** Begin Selected extract **
2005-03-22 Thread Peter T. Breuer
Paul Clements [EMAIL PROTECTED] wrote:
  system A
  [raid1]
  / \
 [disk][nbd] -- system B
 
 2) you're writing, say, block 10 to the raid1 when A crashes (block 10 
 is dirty in the bitmap, and you don't know whether it got written to the 
 disk on A or B, neither, or both)

Let me offer an example based on this scenario.  Block 10 is sent to
both, and B's bitmap is dirtied for it, but the data itself never
arrives.  At the same time block 10 is sent to A, and the bitmap is
dirtied for it, the data sent, and (miraculously) the bitmap on A is
cleared for the received data (I don't now why or how - nobody has yet
specified the algorithm with enough precision for me to say).

At this point B's bitmap is dirty for block 10, and A's is not. A has
received the data for block 10, and B has not.

 3) something (i.e., your cluster framework) notices that A is gone and 
 brings up a new raid1, with an empty bitmap, on system B:

Now, this looks wrong, because to sync A from B we will later need to
copy block 10 from B to A in order to undo the extra write already
done on A, and A's bitmap is not marked dirty for block 10, only B's is,
so we cannot zero B's bitmap because that would lose the information
about block 10.

 --

I've been thinking about this in more general terms, and it seems to me
that the algorithms offered (and I say I have not seen enough
detail to be sure) may be in general insufficiently pessimistic.

That is, they may clear the bitmap too soon (as in the thought
experiment above).  Or they may not dirty the bitmaps soon enough.

I believe that you are aiming for algorithms in which the _combined_
bitmaps are sufficiently pessimistic, but the individual bitmaps
are not necesarily so.

But it appears to me as though it may not be much trouble to ensure that
_each_ bitmap is sufficiently pessimistic on its own with respect to
clearing.  Just clear _each_ bitmap only when _both_ writes have been
done.

 --

Can this plan fail to be pessimistic enough with respect to dirtying
the bitmaps in the first place?

What if block 10 is sent to A, which is to say the bitmap on A is
dirtied, and the data sent, and received on A. Can B _not_ have its
bitmap dirtied for block 10?

Well, yes, if A dies before sending out the bitmap dirty to B, but after
sending out the bitmap dirty AND the data to A.  That's normally not
possible. We normally surely send out all bitmap dirties before sending
out any data. But can we wait for these to complete before starting on
the data writes? If B times out, we will have to go ahead and dirty A's
bitmap on its own and thereafter always dirty and never clear it.

So this corresponds to A continuing to work after losing contact with B.

Now, if A dies after that, and for some reason we start using B, then B
will need eventually to have its block 10 sent to A when we resync A
from B.
** End Selected extract **
** Begin Dataset rows **
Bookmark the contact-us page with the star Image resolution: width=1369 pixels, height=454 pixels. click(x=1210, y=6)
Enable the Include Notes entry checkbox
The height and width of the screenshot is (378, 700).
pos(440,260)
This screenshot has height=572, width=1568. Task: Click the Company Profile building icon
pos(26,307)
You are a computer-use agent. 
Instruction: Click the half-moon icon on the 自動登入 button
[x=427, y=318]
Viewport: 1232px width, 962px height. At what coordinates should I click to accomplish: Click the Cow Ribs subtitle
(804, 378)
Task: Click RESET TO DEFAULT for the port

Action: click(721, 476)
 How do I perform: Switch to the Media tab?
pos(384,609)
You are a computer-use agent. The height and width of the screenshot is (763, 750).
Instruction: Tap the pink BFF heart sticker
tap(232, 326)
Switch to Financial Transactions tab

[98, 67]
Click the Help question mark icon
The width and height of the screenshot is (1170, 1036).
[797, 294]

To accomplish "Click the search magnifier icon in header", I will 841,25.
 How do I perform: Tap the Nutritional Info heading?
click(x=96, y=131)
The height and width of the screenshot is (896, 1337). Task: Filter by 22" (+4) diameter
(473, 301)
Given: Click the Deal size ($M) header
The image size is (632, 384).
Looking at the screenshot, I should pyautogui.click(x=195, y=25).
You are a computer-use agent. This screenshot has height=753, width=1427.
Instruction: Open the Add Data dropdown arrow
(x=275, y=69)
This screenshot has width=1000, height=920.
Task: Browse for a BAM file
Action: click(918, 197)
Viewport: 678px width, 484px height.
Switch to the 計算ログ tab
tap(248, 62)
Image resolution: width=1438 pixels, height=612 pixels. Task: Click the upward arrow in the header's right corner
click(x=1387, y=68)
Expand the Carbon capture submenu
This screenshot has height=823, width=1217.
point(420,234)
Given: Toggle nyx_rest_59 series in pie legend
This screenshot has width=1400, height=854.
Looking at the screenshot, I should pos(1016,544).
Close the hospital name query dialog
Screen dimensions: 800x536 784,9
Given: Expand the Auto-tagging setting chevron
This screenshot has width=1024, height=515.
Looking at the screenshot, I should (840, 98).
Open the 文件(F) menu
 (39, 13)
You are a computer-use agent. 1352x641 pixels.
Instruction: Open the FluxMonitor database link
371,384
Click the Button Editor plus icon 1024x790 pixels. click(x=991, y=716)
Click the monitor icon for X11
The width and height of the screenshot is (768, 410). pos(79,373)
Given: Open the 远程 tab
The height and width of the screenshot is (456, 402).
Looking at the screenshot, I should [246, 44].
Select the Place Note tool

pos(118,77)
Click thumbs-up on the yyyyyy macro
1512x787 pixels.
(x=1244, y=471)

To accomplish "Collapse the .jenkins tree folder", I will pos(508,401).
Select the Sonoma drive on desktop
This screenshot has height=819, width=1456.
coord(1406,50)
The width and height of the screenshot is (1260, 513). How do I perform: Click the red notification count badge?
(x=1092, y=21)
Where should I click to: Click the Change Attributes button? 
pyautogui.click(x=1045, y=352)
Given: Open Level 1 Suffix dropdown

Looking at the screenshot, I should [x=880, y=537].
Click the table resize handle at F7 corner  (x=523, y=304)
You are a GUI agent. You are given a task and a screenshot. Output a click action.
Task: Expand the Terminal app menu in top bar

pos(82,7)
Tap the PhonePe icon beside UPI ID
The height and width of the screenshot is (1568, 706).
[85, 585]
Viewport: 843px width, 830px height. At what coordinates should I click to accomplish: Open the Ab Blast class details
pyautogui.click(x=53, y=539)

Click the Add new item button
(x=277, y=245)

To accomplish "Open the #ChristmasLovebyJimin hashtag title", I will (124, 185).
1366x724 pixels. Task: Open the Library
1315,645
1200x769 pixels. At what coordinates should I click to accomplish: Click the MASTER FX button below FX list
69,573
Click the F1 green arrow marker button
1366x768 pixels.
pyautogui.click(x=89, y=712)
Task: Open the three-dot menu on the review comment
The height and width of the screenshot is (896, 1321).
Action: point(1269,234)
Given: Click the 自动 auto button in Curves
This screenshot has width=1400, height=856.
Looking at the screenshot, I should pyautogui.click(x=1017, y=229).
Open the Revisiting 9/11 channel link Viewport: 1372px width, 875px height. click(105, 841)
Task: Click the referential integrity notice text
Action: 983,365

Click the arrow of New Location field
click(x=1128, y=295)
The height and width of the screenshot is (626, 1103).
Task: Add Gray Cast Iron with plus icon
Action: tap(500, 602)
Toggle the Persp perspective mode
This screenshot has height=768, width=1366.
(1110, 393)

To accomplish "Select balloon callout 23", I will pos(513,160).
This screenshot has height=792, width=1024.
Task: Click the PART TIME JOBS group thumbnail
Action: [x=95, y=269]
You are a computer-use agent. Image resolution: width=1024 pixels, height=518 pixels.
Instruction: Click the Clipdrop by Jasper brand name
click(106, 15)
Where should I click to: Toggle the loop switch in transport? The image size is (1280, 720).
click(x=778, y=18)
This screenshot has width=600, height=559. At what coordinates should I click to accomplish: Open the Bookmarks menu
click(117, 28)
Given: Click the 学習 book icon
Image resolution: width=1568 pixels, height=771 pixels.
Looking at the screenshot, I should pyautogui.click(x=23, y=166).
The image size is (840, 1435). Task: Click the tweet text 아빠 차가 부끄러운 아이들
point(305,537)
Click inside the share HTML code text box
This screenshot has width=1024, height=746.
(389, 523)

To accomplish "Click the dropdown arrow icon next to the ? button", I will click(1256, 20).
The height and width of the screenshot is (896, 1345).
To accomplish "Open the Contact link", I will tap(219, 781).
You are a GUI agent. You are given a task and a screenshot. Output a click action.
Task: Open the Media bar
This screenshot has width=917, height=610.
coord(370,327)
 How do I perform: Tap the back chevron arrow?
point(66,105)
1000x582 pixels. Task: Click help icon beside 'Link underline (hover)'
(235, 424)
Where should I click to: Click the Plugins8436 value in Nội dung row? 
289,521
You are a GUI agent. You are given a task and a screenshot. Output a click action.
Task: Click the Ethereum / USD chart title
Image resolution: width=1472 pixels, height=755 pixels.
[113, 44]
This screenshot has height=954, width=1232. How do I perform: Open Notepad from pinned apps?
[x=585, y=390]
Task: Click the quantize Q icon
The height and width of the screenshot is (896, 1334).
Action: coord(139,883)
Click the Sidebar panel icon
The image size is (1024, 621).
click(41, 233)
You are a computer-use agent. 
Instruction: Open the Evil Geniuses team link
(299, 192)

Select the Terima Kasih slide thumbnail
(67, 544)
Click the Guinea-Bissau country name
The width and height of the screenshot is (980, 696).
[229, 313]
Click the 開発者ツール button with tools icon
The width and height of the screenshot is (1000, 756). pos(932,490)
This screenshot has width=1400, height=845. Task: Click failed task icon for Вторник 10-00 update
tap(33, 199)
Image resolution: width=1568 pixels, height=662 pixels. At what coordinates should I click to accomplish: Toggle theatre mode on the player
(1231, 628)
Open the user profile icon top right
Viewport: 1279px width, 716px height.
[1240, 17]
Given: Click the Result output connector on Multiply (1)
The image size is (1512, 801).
** End Dataset rows **
Written instruction 1
In the post about RAID1 bitmaps, when does the writer propose that each bitmap be cleared?
Written instruction 2
Reproduce the passage of the post about RAID1 bitmaps from "What if block" up to and including "for block 10?".

Final answer 1
Each bitmap should be cleared only when both writes have been done.

Final answer 2
What if block 10 is sent to A, which is to say the bitmap on A is
dirtied, and the data sent, and received on A. Can B _not_ have its
bitmap dirtied for block 10?